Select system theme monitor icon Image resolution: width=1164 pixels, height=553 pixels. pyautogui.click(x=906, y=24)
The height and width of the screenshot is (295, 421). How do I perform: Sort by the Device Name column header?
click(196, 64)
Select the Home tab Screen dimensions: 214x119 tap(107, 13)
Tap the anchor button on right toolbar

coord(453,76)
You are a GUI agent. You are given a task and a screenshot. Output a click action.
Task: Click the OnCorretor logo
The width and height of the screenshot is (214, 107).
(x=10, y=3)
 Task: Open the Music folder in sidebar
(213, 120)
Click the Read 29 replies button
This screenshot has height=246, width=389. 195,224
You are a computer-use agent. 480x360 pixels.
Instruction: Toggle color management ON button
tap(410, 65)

...

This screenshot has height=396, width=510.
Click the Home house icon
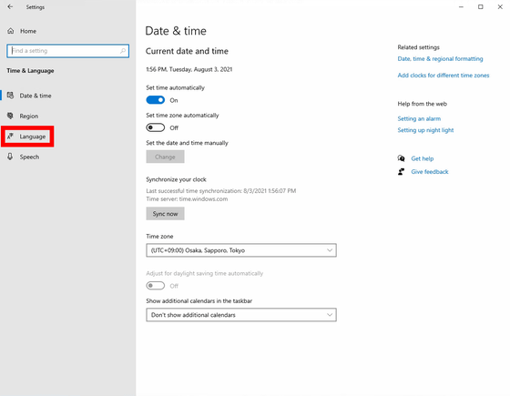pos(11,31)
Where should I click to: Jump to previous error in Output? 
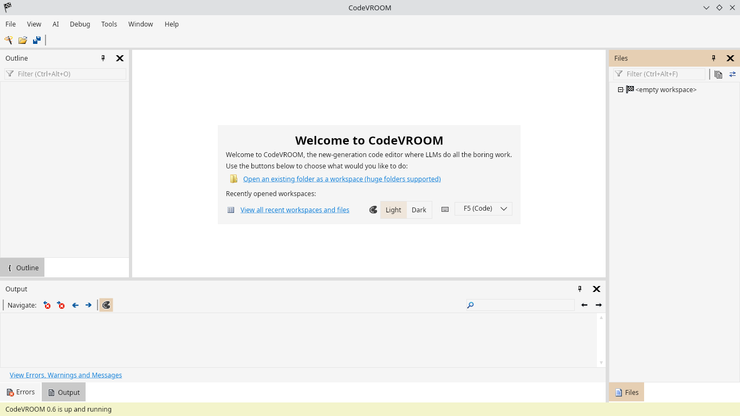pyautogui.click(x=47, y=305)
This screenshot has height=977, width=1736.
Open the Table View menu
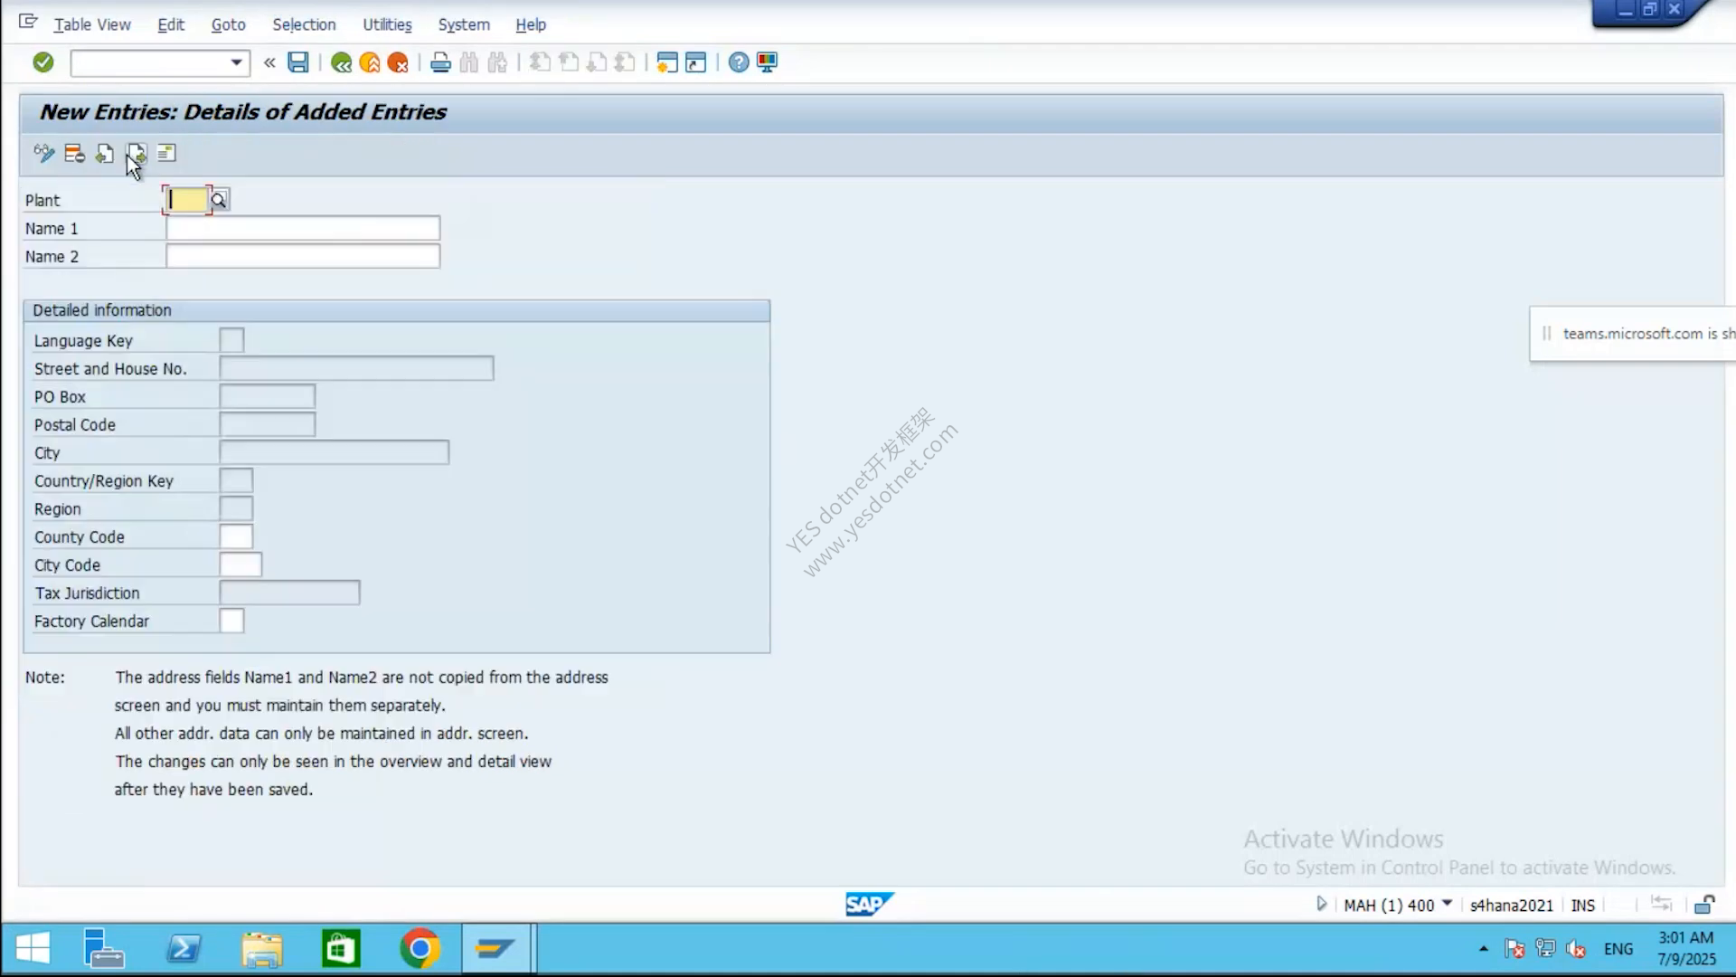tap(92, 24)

[TO DO] Search the material above for "pixels". Pull out each line where it shows up.

[RESPONSE TO THIS EXERCISE]
Select system theme monitor icon Image resolution: width=1164 pixels, height=553 pixels. pyautogui.click(x=906, y=24)
You are a computer-use agent. 480x360 pixels.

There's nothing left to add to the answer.